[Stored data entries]
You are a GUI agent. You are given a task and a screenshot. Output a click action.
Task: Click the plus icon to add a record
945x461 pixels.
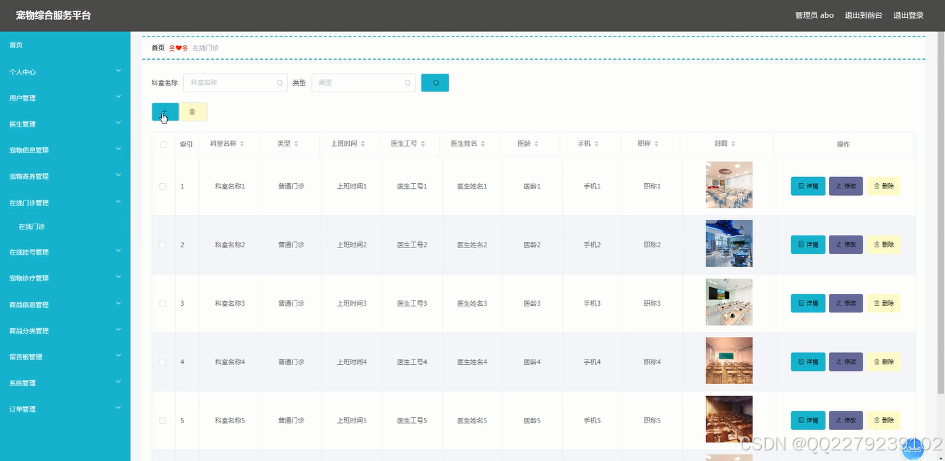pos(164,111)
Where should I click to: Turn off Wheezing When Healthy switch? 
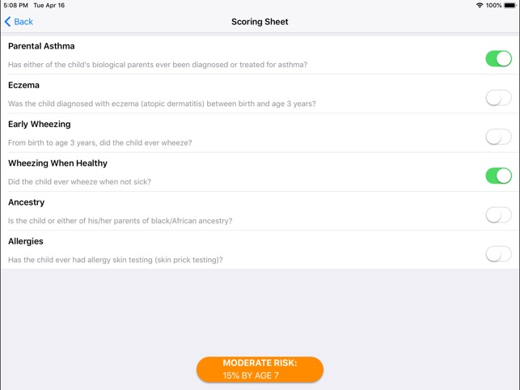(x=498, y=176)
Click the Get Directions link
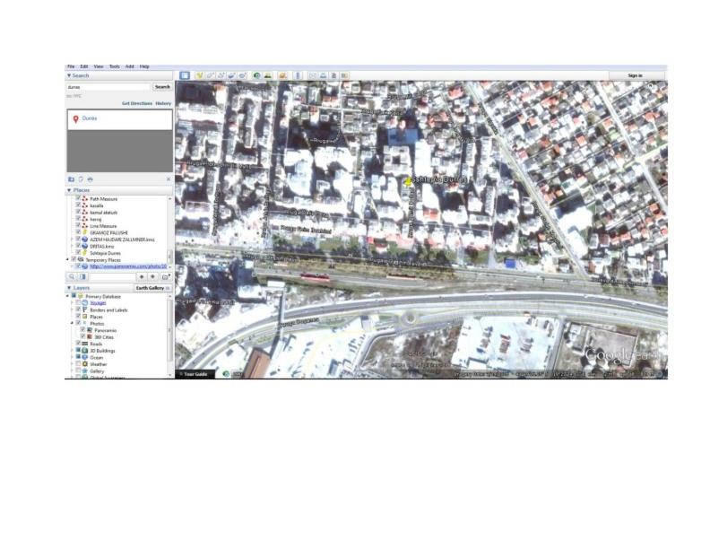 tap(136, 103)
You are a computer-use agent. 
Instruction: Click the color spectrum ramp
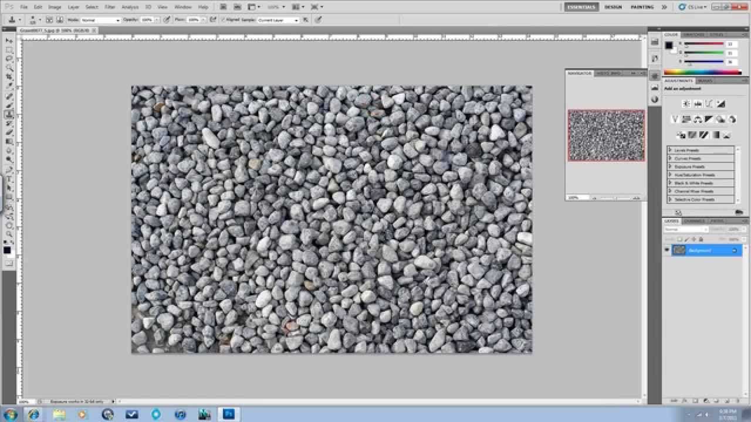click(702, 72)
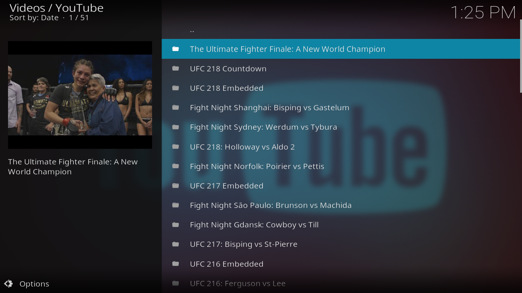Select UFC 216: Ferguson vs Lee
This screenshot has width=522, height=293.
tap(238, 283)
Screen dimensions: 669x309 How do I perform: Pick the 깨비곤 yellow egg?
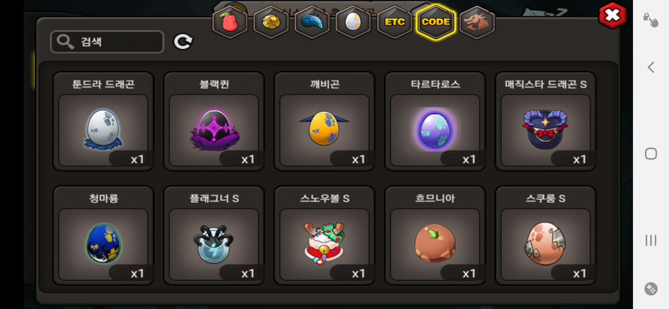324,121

WORK TASK
Retype all of the entries exactly as written, leaving out any images.

RESPONSE FOR THIS EXERCISE
You are a GUI agent. You are given a task and a screenshot. Output a click action.
Task: Click the plus icon to add a record
945x461 pixels.
pos(164,111)
Where should I click to: Turn off Wheezing When Healthy switch? 
(x=498, y=176)
Click the Get Directions link
 tap(136, 103)
You are a computer-use agent. 
Instruction: Click the color spectrum ramp
click(702, 72)
Select UFC 216: Ferguson vs Lee
This screenshot has width=522, height=293.
tap(238, 283)
Screen dimensions: 669x309 How do I perform: Pick the 깨비곤 yellow egg?
324,121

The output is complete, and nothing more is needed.